# [Information given]
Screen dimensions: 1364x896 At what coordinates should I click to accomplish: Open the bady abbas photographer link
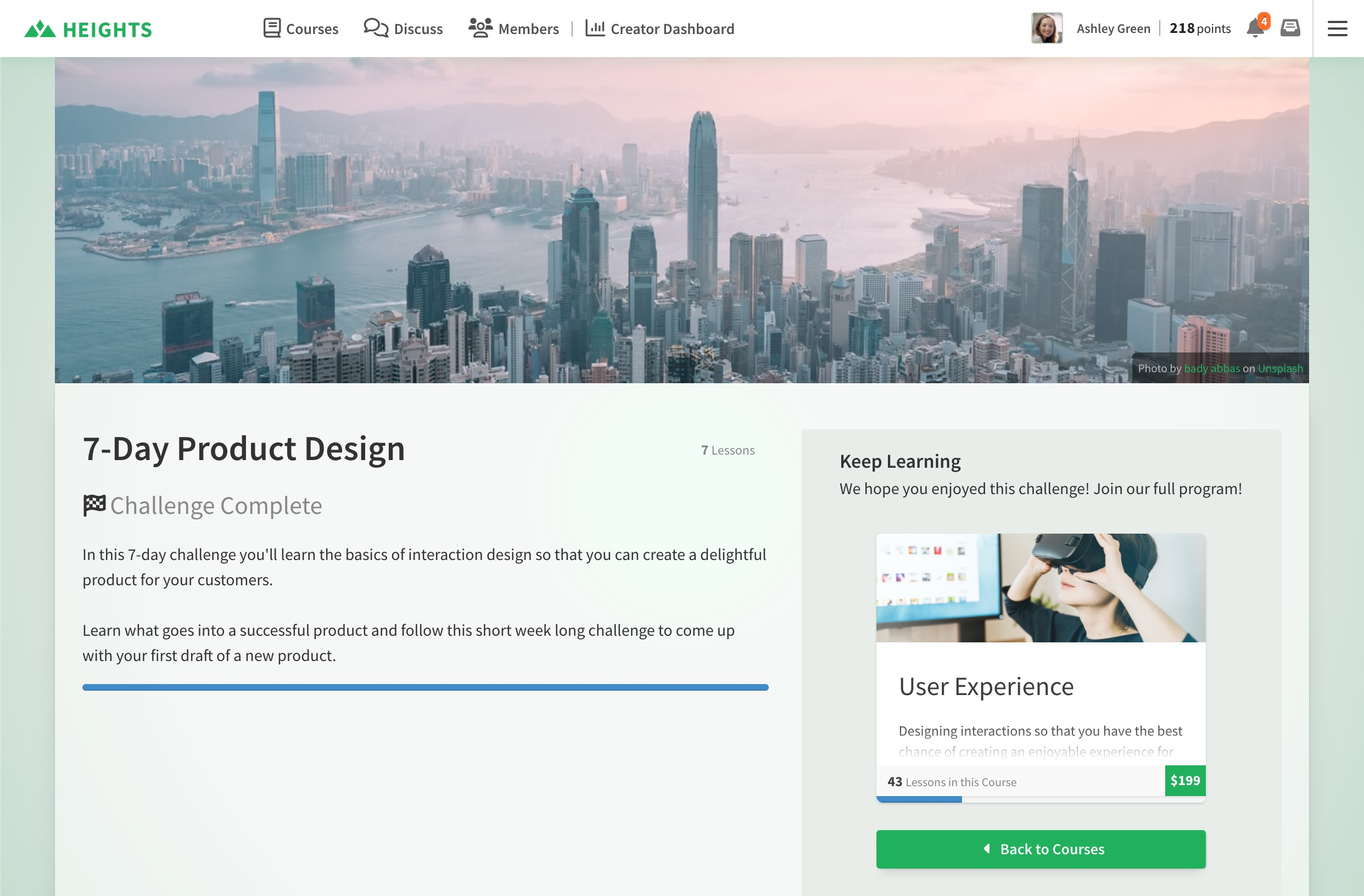(x=1211, y=368)
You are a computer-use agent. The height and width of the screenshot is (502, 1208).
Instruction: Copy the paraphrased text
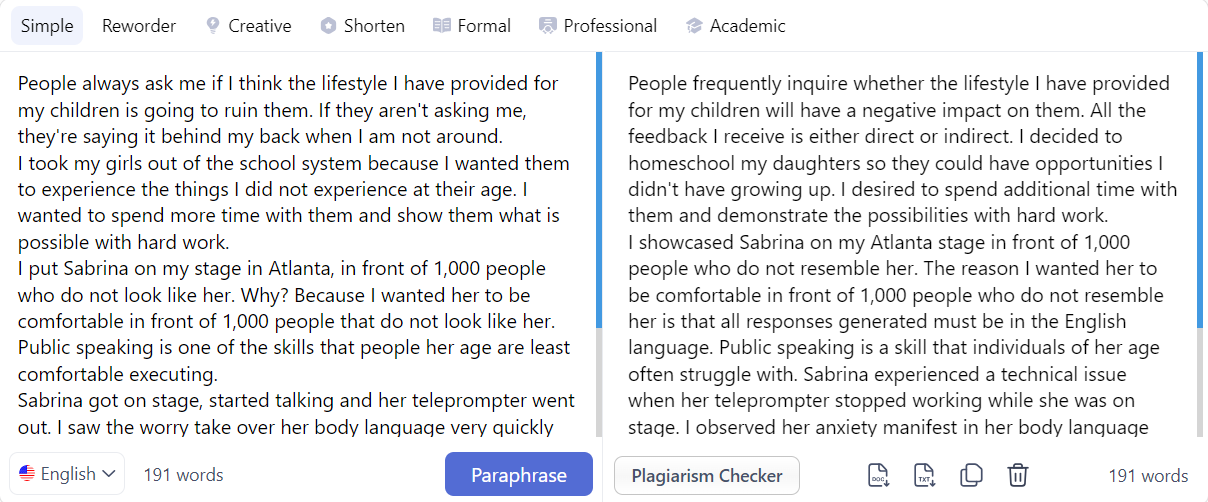tap(971, 475)
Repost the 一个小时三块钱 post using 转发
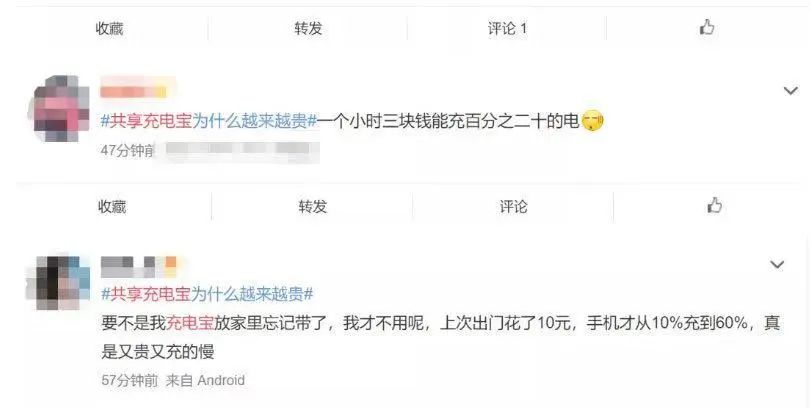The width and height of the screenshot is (811, 408). (312, 206)
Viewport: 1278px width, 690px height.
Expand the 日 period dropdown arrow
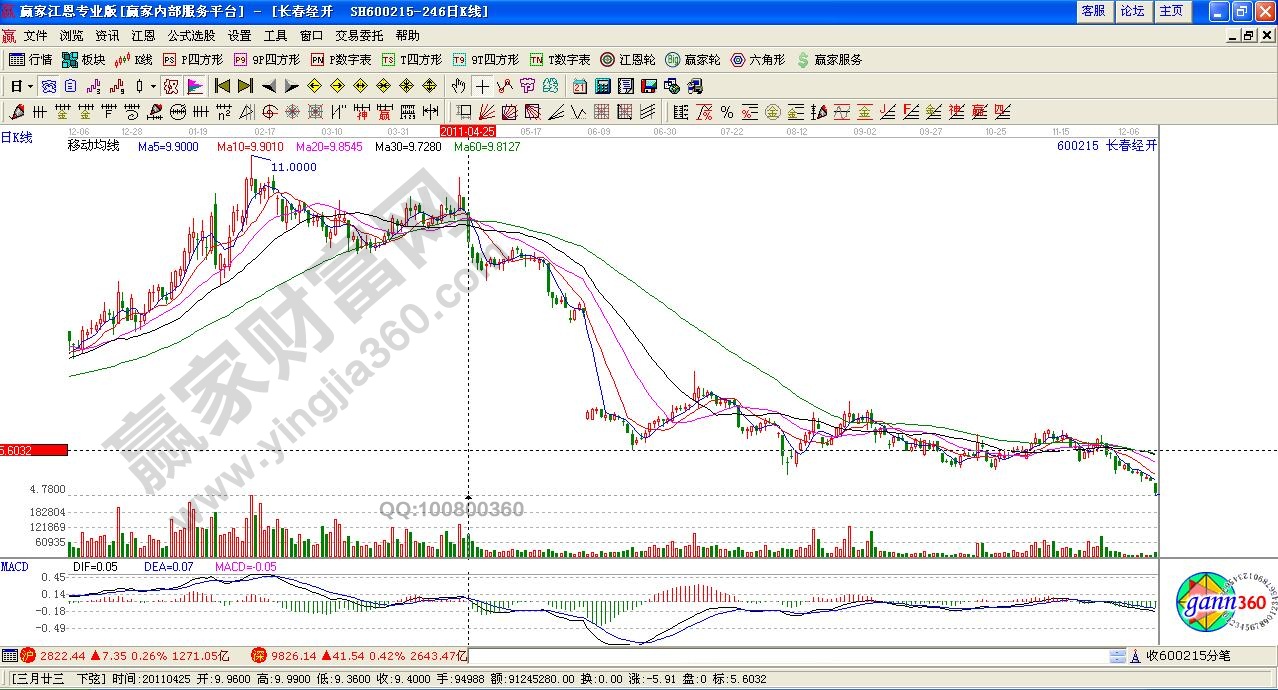(31, 86)
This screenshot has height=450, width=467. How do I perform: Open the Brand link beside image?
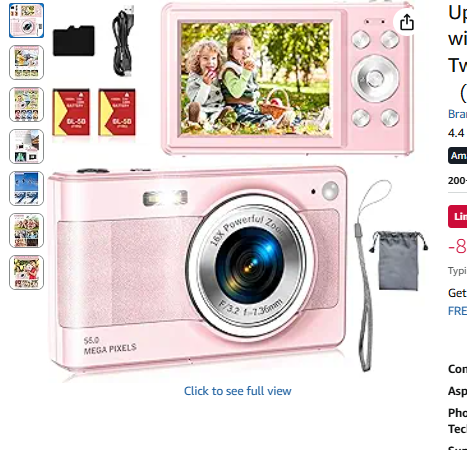(x=457, y=114)
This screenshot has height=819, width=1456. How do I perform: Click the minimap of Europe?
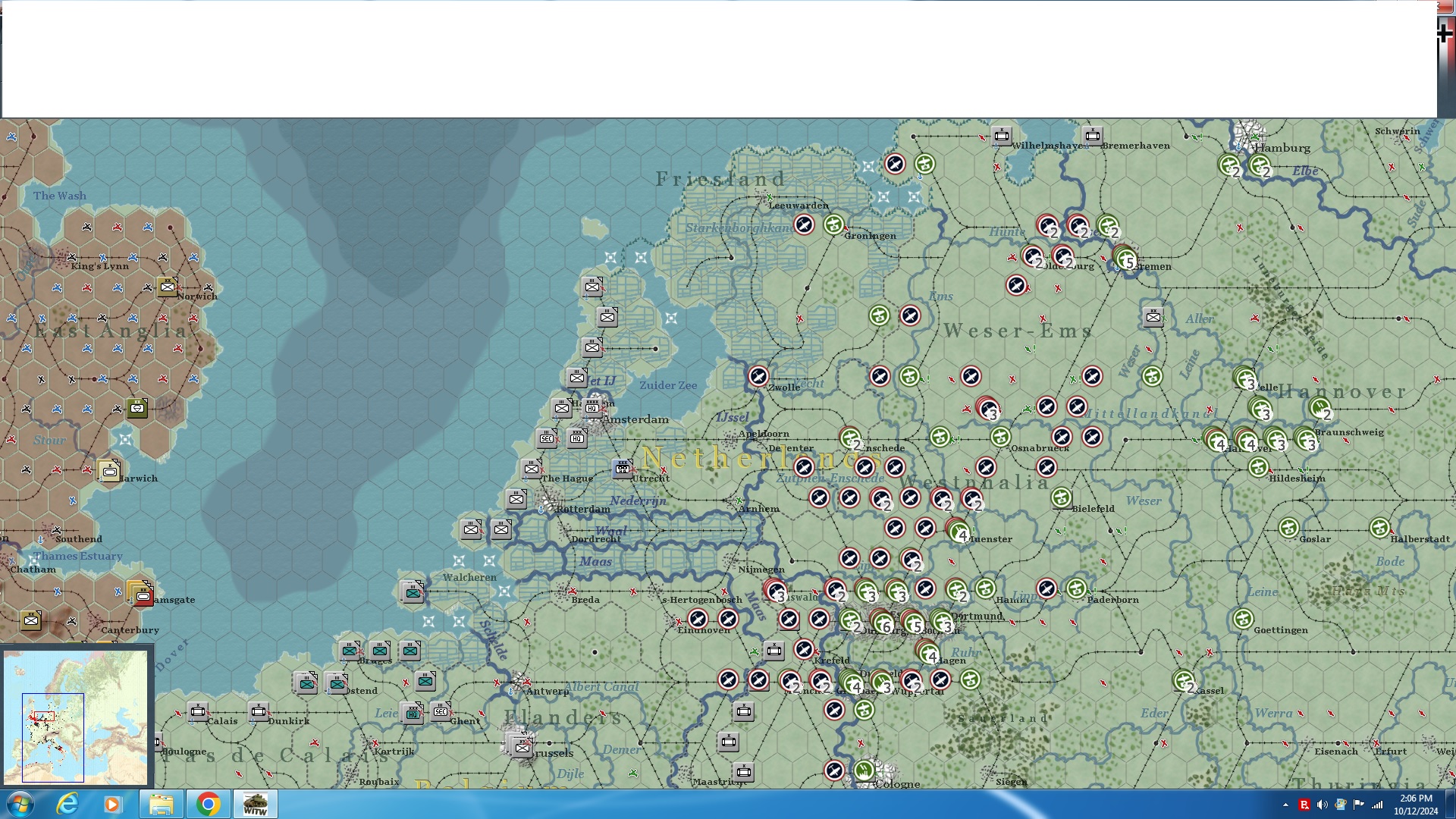pyautogui.click(x=75, y=716)
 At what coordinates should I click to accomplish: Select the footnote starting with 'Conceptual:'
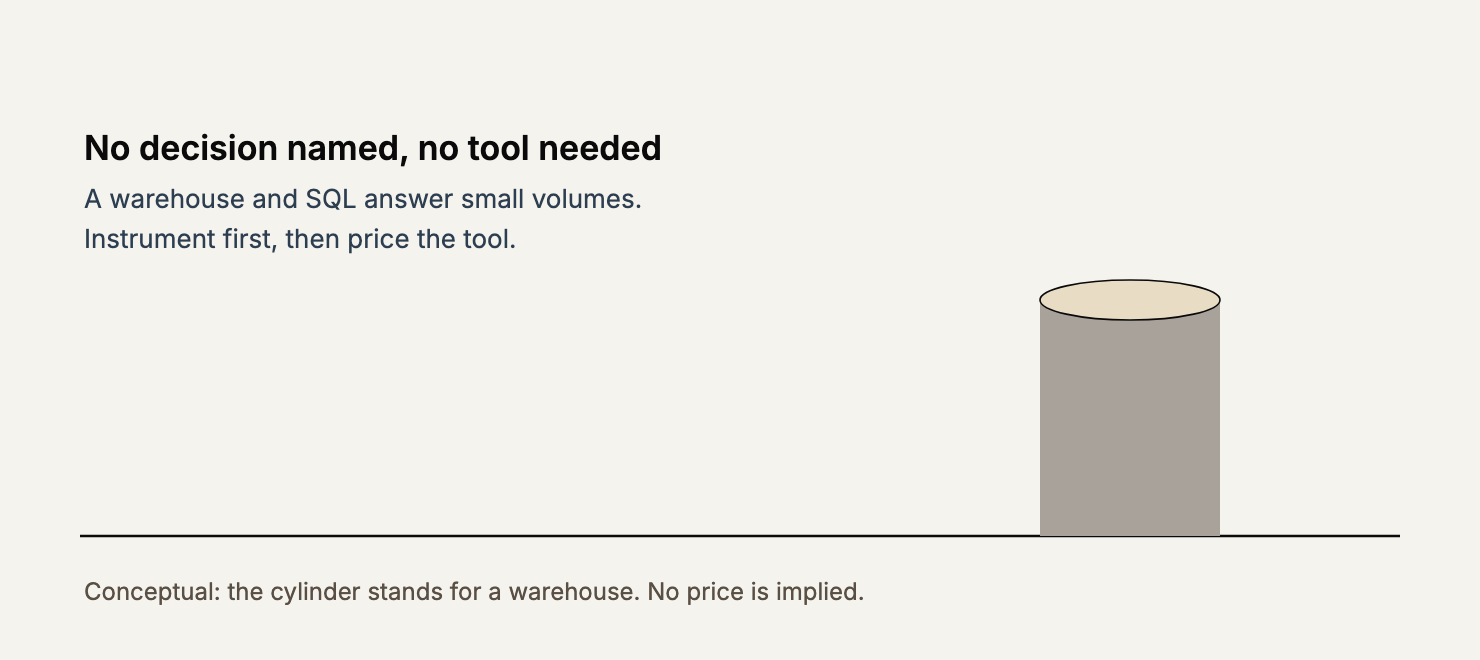click(x=474, y=592)
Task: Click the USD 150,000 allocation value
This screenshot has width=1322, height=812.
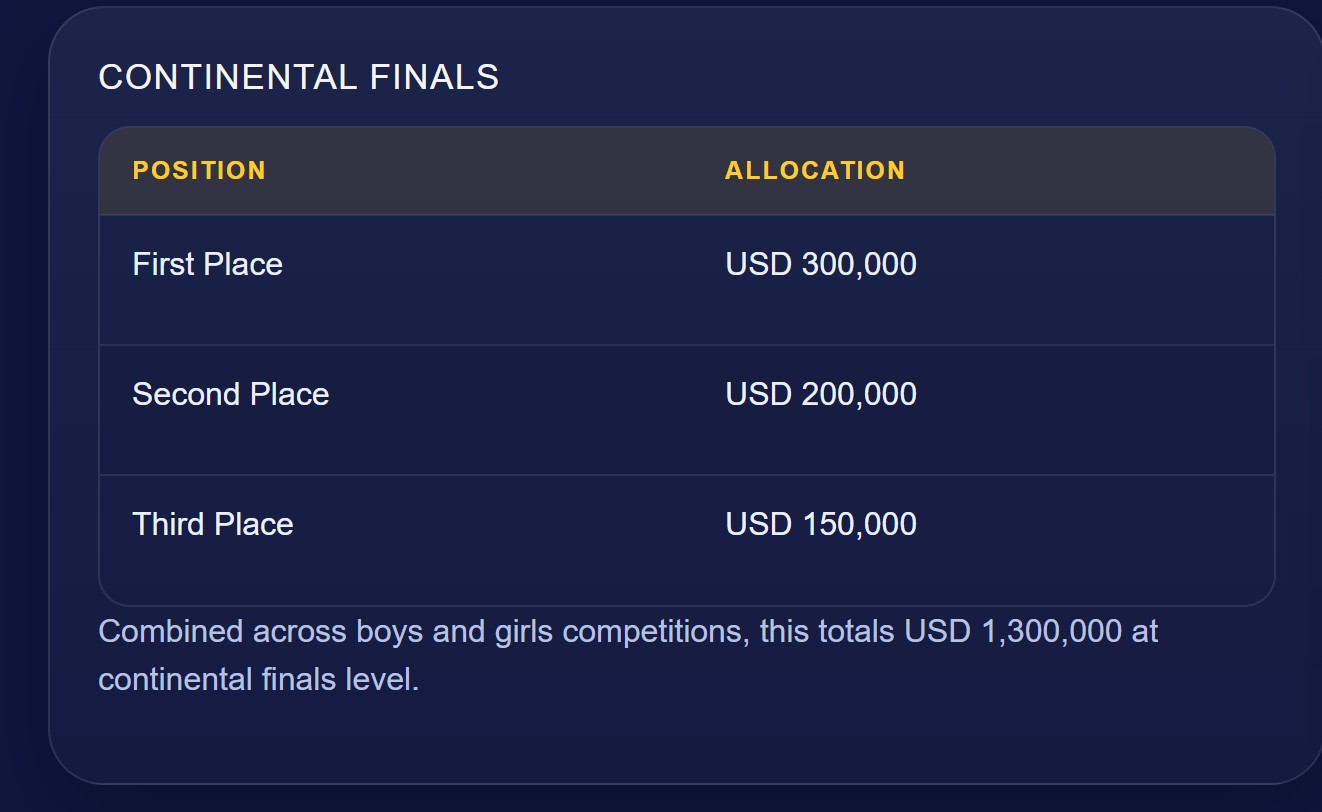Action: 821,525
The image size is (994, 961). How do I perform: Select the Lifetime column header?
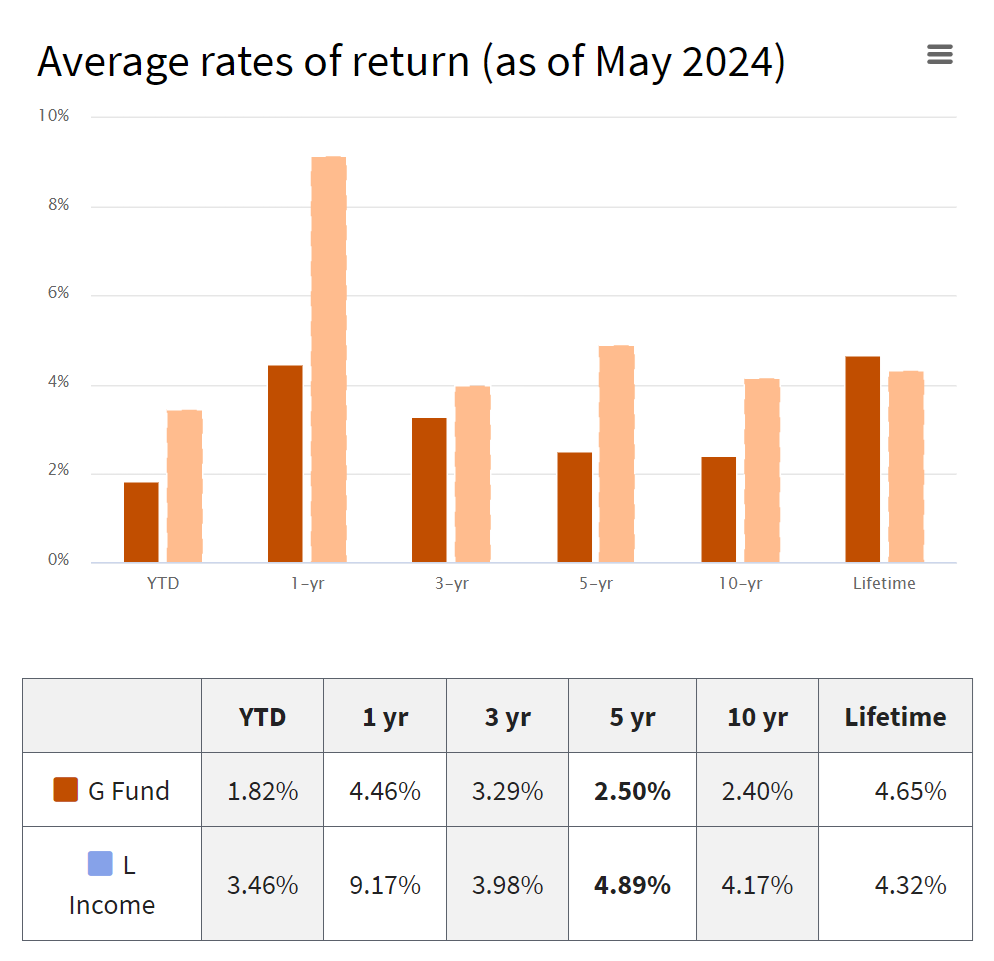(x=894, y=715)
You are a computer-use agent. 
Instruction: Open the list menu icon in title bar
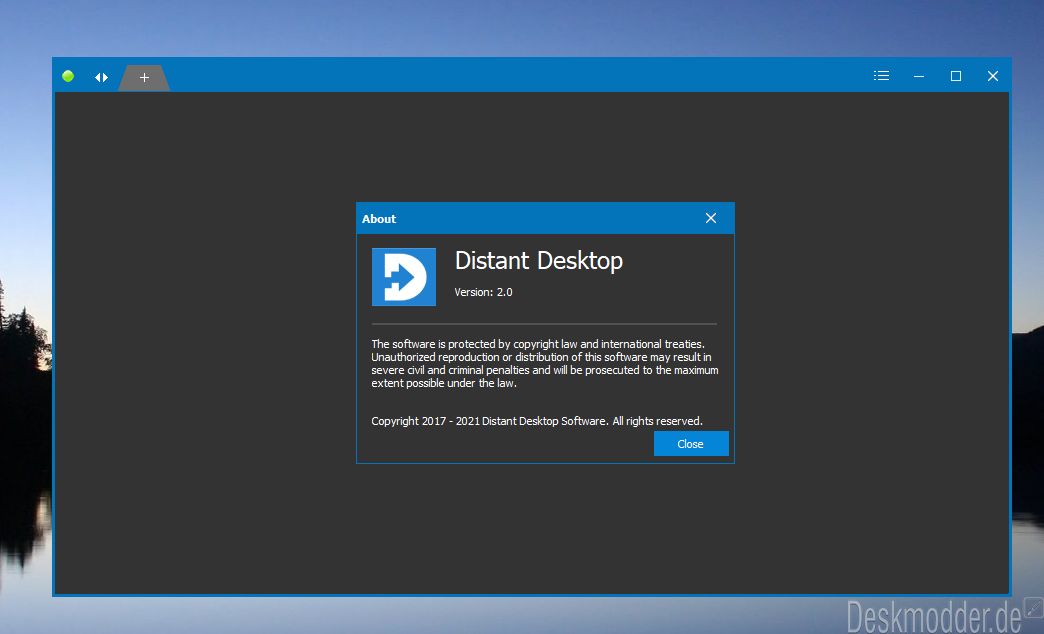click(882, 76)
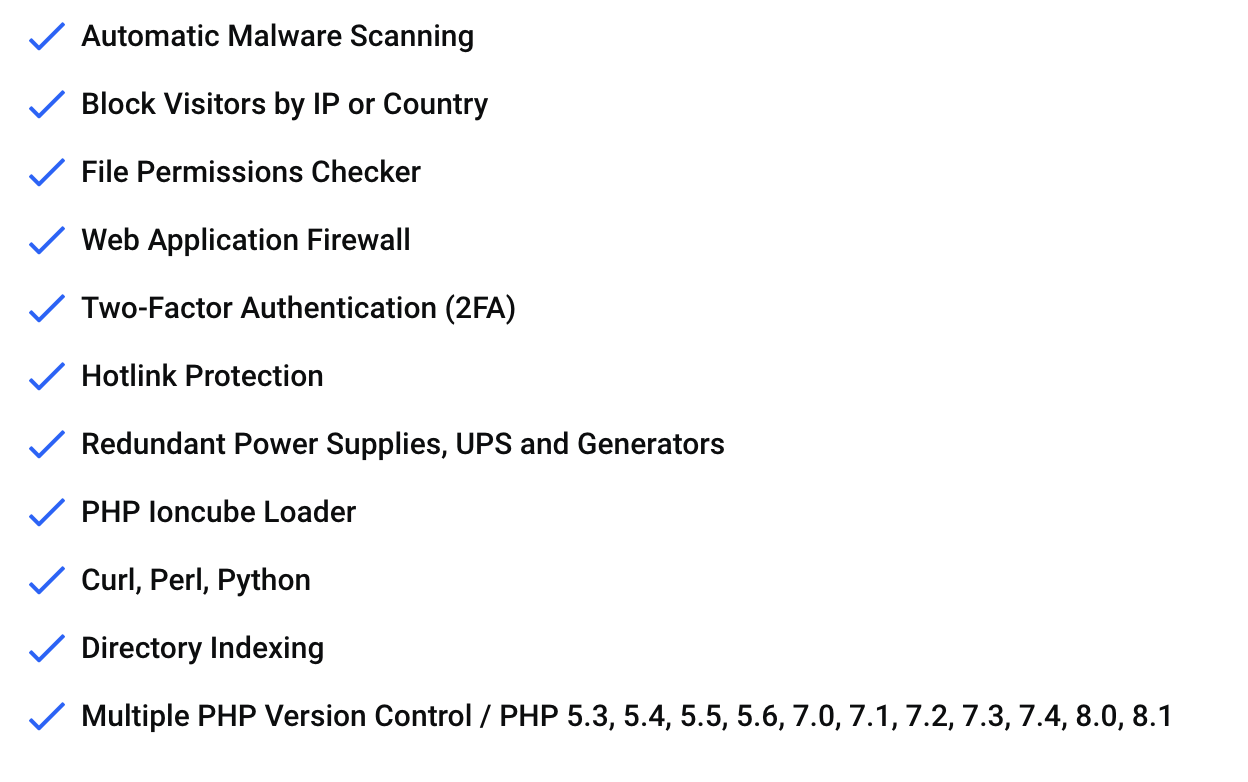Click the checkmark beside File Permissions Checker
1248x782 pixels.
click(x=46, y=173)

# [What you should do]
Copy out the entries from the line containing "This screenshot has height=450, width=467." through the end of the entries, both ends included, with no changes. Leave the pictures out of your answer.

# [Worked answer]
This screenshot has height=450, width=467. How do I perform: Open the Brand link beside image?
(x=457, y=114)
This screenshot has height=819, width=1456. How do I perform: Click the minimap of Europe?
pyautogui.click(x=75, y=716)
 At what coordinates should I click to accomplish: Select the footnote starting with 'Conceptual:'
click(x=474, y=592)
Task: Click the USD 150,000 allocation value
This screenshot has width=1322, height=812.
Action: 821,525
The image size is (994, 961). How do I perform: Select the Lifetime column header?
(x=894, y=715)
You are a computer-use agent. 
Instruction: Open the list menu icon in title bar
click(882, 76)
Click the checkmark beside File Permissions Checker
1248x782 pixels.
click(x=46, y=173)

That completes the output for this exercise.